··· VORLIEGENDER TEXT ···
Die „öffentliche Hand“, also auch Kreise und Kommunen, hat auf öffentlichen Flächen Vorbildliches zu realisieren:
· So fordert das Bundesnaturschutzgesetz (BNatSchG) im „§ 2 Verwirklichung der Ziele“: Bei der Bewirtschaftung von öffentlichen Grundflächen „sollen die Ziele des Naturschutzes und der Landschaftspflege in besonderer Weise berücksichtigt werden.“ (Absatz 4)
· Und das Bundes-Klimaschutzgesetz (KSG) formulierte im „Abschnitt 5 Vorbildfunktion der öffentlichen Hand“ konkret: „die Träger öffentlicher Aufgaben haben bei ihren Planungen und Entscheidungen den Zweck dieses Gesetzes und die zur Erfüllung festgelegten Ziele zu berücksichtigen.“ (§ 13 Berücksichtigungsgebot, Abschnitt 1)
o Hinweis: Das KSG 2019 ist im Jahr 2021 aufgrund eines Beschlusses des Bundesverfassungsgerichtes neu gefasst worden.
Nach dem Katastrophen-Ereignis der sog. Ahr-Flut im Juni 2021 mit zahlreichen Toten und der völligen Zerstörung von Gebäuden und Infrastruktur haben die führenden Wissenschaftler aus den Bereichen Wasserbau, Katastrophenschutz, Gefahrenabwehr im Juli 2021 „Fünf Prinzipien für klimasichere Kommunen und Städte“ erneut formuliert und gefordert, ein „großes Klimaanpassungsprogramm auf den Weg zu bringen“. (online unter ufz.de/index.php?de=48382)
Insbesondere das Prinzip 2 „Den Rückhalt und die Schwammfähigkeit von Landschaften, Städten, Gemeinden und Quartieren steigern“ ist nach meiner Auffassung bei heutigen Planungen der öffentlichen Auftraggeber zwingend zu berücksichtigen: Die Erfordernisse der Klimaanpassung sind umfassend umzusetzen. Dies gilt erst recht für Planungen, die die bauliche Infrastruktur auf Jahrzehnte verfestigen.
Der am 27.06.2022 Bauentwurf für die „grundhafte Erneuerung“ des Papendieker Redders sieht eine erhebliche Abholzung von jahrzehntealten großkronigen Platanen aus der dortigen Allee/Baumreihe vor: es sollen mindestens 12 (=25%) großkronige Platanen (sog. „Best Case“) bis 25 (=52%) (sog. „Worst Case“) der 48 großkronigen Platanen abgeholzt werden.
··· BEREITGESTELLTE DATEN ···
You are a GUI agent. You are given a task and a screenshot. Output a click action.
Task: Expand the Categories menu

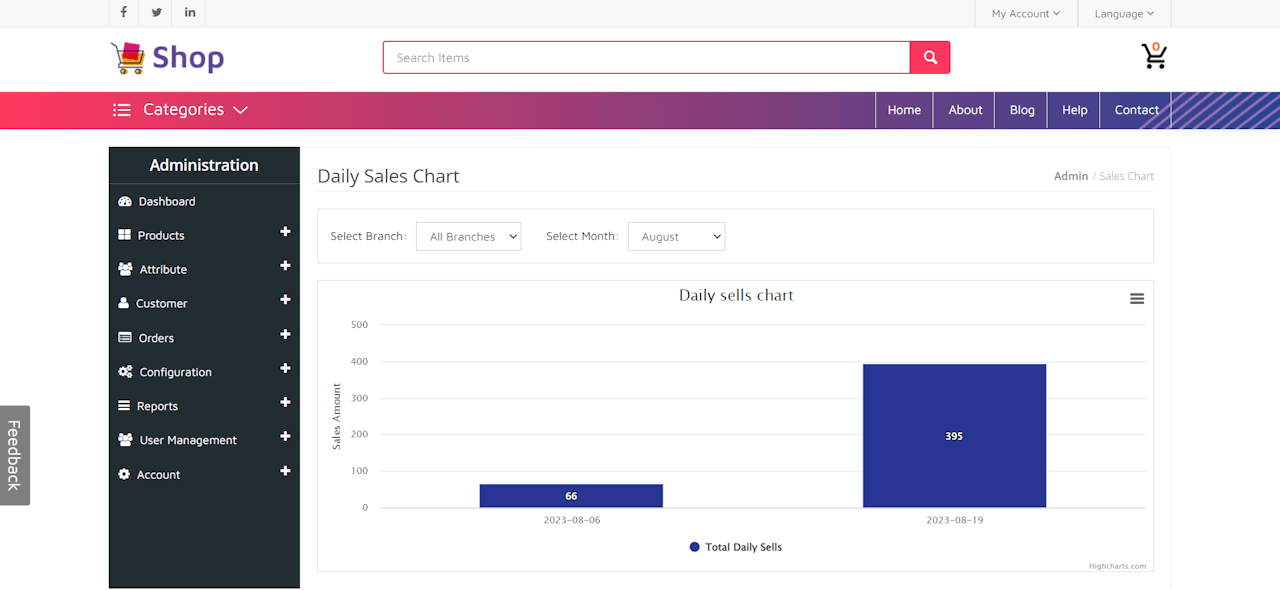[182, 110]
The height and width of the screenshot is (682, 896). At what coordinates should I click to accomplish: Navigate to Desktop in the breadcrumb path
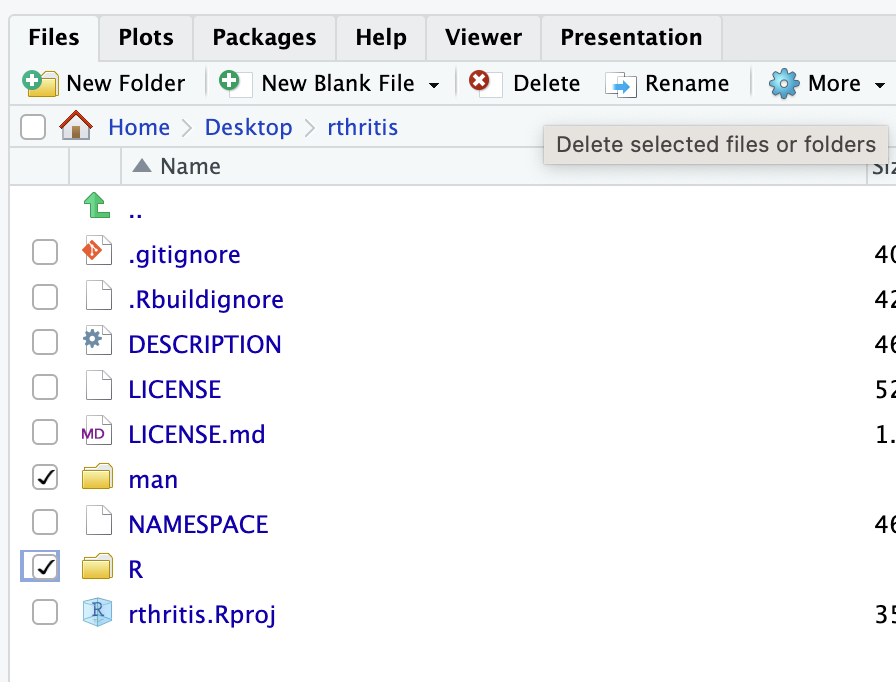pos(248,127)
···
:: AUFGABE ::
Welche Bereiche sollen laut Prinzip 2 im Text einen höheren Rückhalt und eine höhere Schwammfähigkeit bekommen? Zähle alle auf. Stütze dich ausschließlich auf den Text.

:: VOLLSTÄNDIGE ANTWORT ::
Landschaften, Städte, Gemeinden und Quartiere.